Der Herrgottswieshügel war einst eine sehr wichtige Station in der damals weithin bekannten Beilngrieser Karfreitagsprozession, „einem kirchlichem Volksfest barocker Prägung, bei dem die ganze Stadt mitspielte“. So kann man es einem geschichtlichen Artikel im Archiv des DONAUKURIER entnehmen, der sich auf das Beilngrieser Stadtarchiv als Quelle bezieht. Das Beilngrieser Passionsspiel sei überaus beliebt gewesen und habe Besucher von weit und breit angelockt, ist zu lesen. Beginn der theatralischen Inszenierung war immer vor dem Rathaus, wo eine Bühne aufgebaut war, auf der Christus von Pilates zum Tode verurteilt wurde. Auf dem Herrgottswieshügel befand sich dann der Ölberg, hier wurde der Heiland gefangen genommen. Angehörige der Bürgerwehr in neuesten Uniformen, so wird 1793 berichtet, begleiteten mit fliegenden Fahnen unter Trommeln und Pfeifen den Zug. Christus wurde von einem Schinderknecht zu Pferd mit aufgestülpten Ärmeln an einer schweren am Boden schleifenden Kette geführt. Darstellungen aus dem Alten und Neuen Testament waren in die Prozession, die ein dramatisch eindrückliches Schauspiel für alle bot, eingebunden. Judas wurde von Buben in Teufels-Verkleidung geführt, die man am Ende dann zur Anbetung des Kreuzes in die Kirche schleifte. Noch im 18. Jahrhundert zogen sogenannte Geißler und öffentliche Büßer in der Prozession mit. Ein Ende fand die Prozession dann mit der Kreuzigungsszene.
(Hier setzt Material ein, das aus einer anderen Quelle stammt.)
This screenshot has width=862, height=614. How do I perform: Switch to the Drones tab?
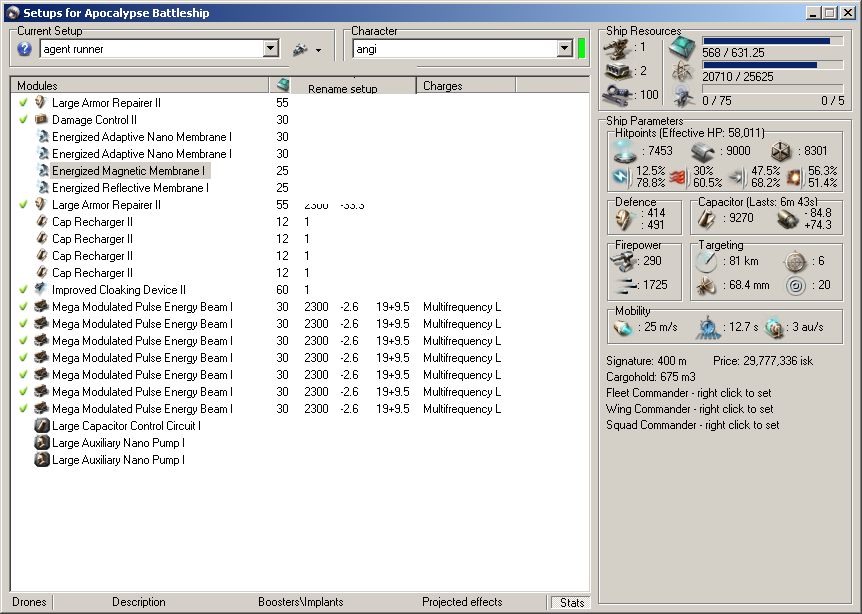pos(29,602)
Wie zu lesen ist, ging es bei dem Spektakel Jahr für Jahr ganz und gar nicht zimperlich zu in diesen Zeiten: Wegen zu derber Szenen – insbesondere der Judas-Darsteller wurde oft „im heiligen Zorn“ erbärmlich verdroschen – verbot Bischof Raymund von Strasoldo 1766 die Karfreitagsprozession. Das Verbot scheint allerdings nicht streng beachtet worden zu sein, denn 1793 musste es wiederholt werden. Erst 1822 „starb“ die Prozession, wie aus alten Unterlagen im Beilngrieser Stadtarchiv hervorgeht. Und genau in diesem Jahr kam die Gedenktafel an die Herrgottswieskapelle.

Neben der Gedenktafel an der Außenmauer und den großen Texttafeln im Innenraum barg die Herrgottswieskapelle eine wertvolle Holzfigur – die Darstellung des Erlösers an der Geißelsäule. Der Künstler ist unbekannt, sie stammt aber wohl ebenfalls aus der Mitte des 18. Jahrhunderts, wie auch die Texttafeln. Der damalige Kreisheimatpfleger Max Künzel vermutete 1998, dass die rund einen Meter hohe detailreiche Holzfigur aus der Hand des Vaters von Ignaz Günther, einem in Altmannstein geborenen bekannten Bildhauer, entstand und um 1750 gefertigt wurde. Die wertvolle Figur blieb allerdings nicht in der kleinen Kapelle, sondern ist heute sicher in der Frauenkirche untergebracht. Anstelle der kostbaren Figur schmückt ein Bild mit ähnlichem Motiv mit den Texttafeln das Innere der Kapelle.